Please Remember Monsignor Gregory Schaffer in Your Prayers

Please remember in your prayers Monsignor Gregory Schaffer, 78, a St. Paul Seminary alumnus who directed the San Lucas Toliman mission in Guatemala for nearly 40 years. He died Thursday of lymphoma.

Schaffer was born in 1934 in St. Paul and studied at Nazareth Hall Seminary and the St. Paul Seminary. He was ordained a priest for the Diocese of New Ulm in 1960 and was assigned as an associate pastor at the Church of the Holy Redeemer in Marshall, where he taught and was a counselor at Central Catholic High School.

In 1963, he accepted the appointment as the Diocese of New Ulm’s missionary to San Lucas Toliman, which was founded by a Franciscan order in the late 16th century.

San Lucas Toliman parishoners congratulated Monsignor Gregory Schaffer after he was awarded the Order of the Quetzal.

Schaffer established many projects during four decades at San Lucas Toliman by leading efforts to help the people there live their culture but rise out of poverty. St. Thomas students who participate in the VISION (Volunteers In Service Internationally Or Nationally) program have volunteered during January Term visits to San Lucas Toliman for more than 20 years; St. Thomas magazine profiled the San Lucas Toliman-VISION partnership in a fall 2007 story.

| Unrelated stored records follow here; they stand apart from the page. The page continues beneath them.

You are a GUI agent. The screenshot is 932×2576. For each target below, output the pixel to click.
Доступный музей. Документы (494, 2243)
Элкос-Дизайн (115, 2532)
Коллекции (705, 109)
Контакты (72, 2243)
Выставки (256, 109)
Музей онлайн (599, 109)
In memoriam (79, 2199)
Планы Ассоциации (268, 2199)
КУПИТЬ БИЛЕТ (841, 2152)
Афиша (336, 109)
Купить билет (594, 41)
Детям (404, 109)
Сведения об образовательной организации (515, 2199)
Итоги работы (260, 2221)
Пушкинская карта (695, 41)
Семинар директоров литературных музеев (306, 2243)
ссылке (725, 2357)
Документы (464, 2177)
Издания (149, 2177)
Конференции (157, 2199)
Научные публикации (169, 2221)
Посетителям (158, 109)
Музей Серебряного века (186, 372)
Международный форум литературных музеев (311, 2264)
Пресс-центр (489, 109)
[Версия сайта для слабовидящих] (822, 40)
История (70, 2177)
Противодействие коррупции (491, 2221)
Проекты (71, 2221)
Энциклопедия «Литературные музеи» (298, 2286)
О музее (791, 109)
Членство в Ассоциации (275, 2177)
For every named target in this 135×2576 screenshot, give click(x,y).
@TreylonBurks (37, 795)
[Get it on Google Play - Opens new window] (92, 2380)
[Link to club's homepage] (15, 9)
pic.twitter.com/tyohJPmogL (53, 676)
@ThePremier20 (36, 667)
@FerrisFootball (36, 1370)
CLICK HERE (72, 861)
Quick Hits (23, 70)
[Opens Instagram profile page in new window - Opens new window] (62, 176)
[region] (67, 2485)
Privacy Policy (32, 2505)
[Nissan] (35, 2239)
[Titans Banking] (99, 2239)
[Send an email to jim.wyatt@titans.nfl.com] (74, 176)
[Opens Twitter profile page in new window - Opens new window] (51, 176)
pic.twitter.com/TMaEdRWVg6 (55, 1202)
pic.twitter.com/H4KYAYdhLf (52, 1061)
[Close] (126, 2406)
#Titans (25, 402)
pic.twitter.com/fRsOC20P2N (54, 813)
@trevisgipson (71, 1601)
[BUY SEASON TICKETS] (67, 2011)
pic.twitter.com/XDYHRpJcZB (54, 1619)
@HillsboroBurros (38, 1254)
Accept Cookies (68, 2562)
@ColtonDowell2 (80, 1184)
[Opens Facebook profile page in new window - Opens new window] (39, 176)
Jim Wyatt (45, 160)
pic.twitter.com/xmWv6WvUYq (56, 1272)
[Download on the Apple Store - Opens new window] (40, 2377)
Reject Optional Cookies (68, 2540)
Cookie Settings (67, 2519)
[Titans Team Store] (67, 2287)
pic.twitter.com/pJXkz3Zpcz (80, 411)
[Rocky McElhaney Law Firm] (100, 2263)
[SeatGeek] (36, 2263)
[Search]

The mission today is a commercial, education and medical center for 15,000 residents of San Lucas and another 20,000 people in 22 surrounding villages, with elementary schools for 600 students, a medical and dental clinic, extensive sustainable housing and a Land Development Project that has allowed more than 3,700 families to obtain three acres of property for farming. Schaffer also was responsible for establishing the Juan Ana Coffee program, which today sells coffee throughout the United States (including departments at St. Thomas).

Among his many honors are the St. Paul Seminary School of Divinity Distinguished Alumnus Award for his service in missionary work. He also received the Order of the Quetzal, the highest honor bestowed by the government of Guatemala, and honorary doctorates from Loyola University of Chicago and the University of San Francisco.

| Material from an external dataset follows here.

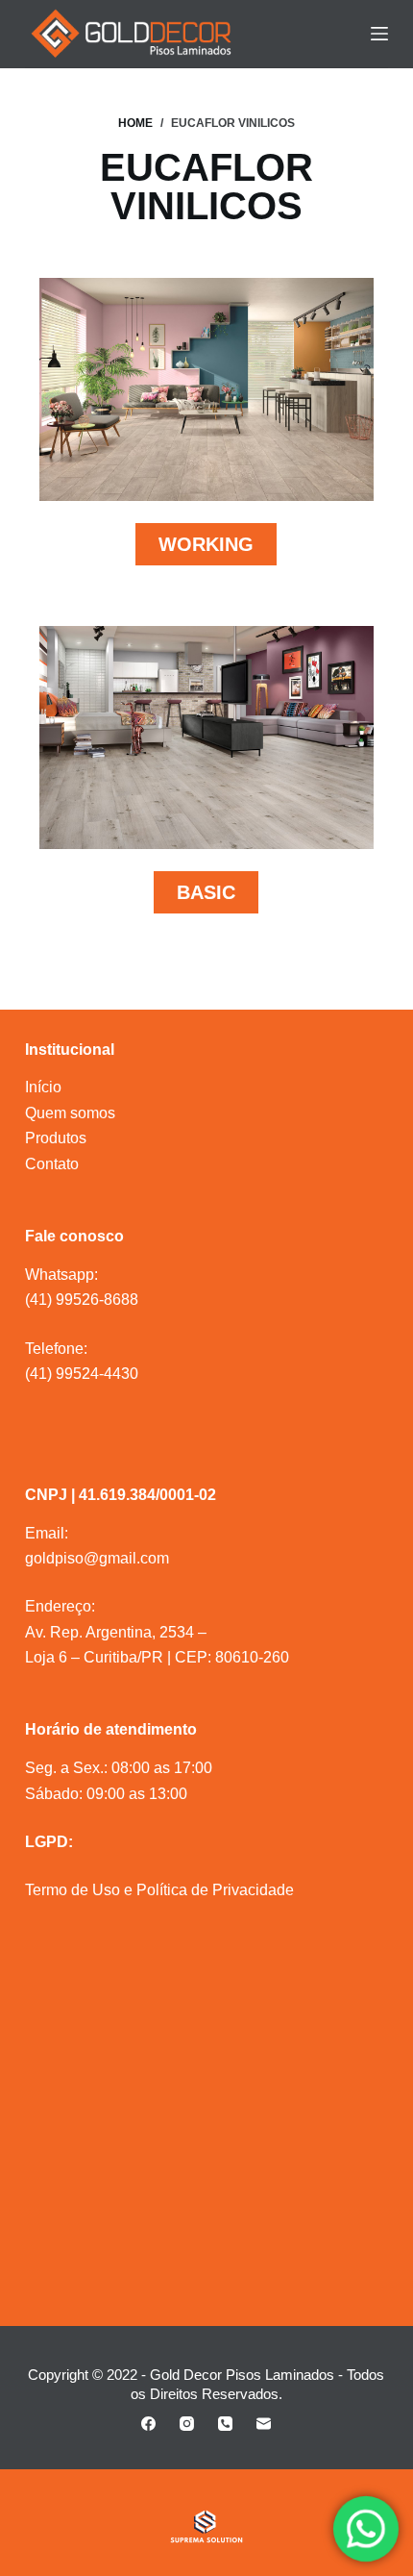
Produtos (55, 1138)
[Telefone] (225, 2423)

Schaffer was an avid proponent of liberation theology, which is an attempt to interpret scripture through the plight of the poor.

“He had a great love for the people of San Lucas and his ‘education’ into their culture,” says an obituary published by Minnesota Valley Nursing Home in New Ulm. “His smile, his personality, and his ability to talk of theology to farming to teaching to family in the same breath will be greatly missed.”

Three Masses of Christian Burial will be held:

  • Wednesday, May 30, 10:30 a.m., at the Cathedral of the Holy Trinity in New Ulm. Visitation will be from 3 to 9 p.m. Tuesday at the cathedral and one hour before the funeral service on Wednesday.
  • Thursday, May 31, 10:30 a.m. at St. John Neumann Church in Eagan. Visitation will be from 3 to 9 p.m. Wednesday and one hour before the funeral service on Thursday.
  • Date to be determined at San Lucas Toliman, where he will be buried.

Memorial donations are preferred to the San Lucas mission.

Monsignor Gregory Schaffer was first and foremost the pastor of San Lucas Parish.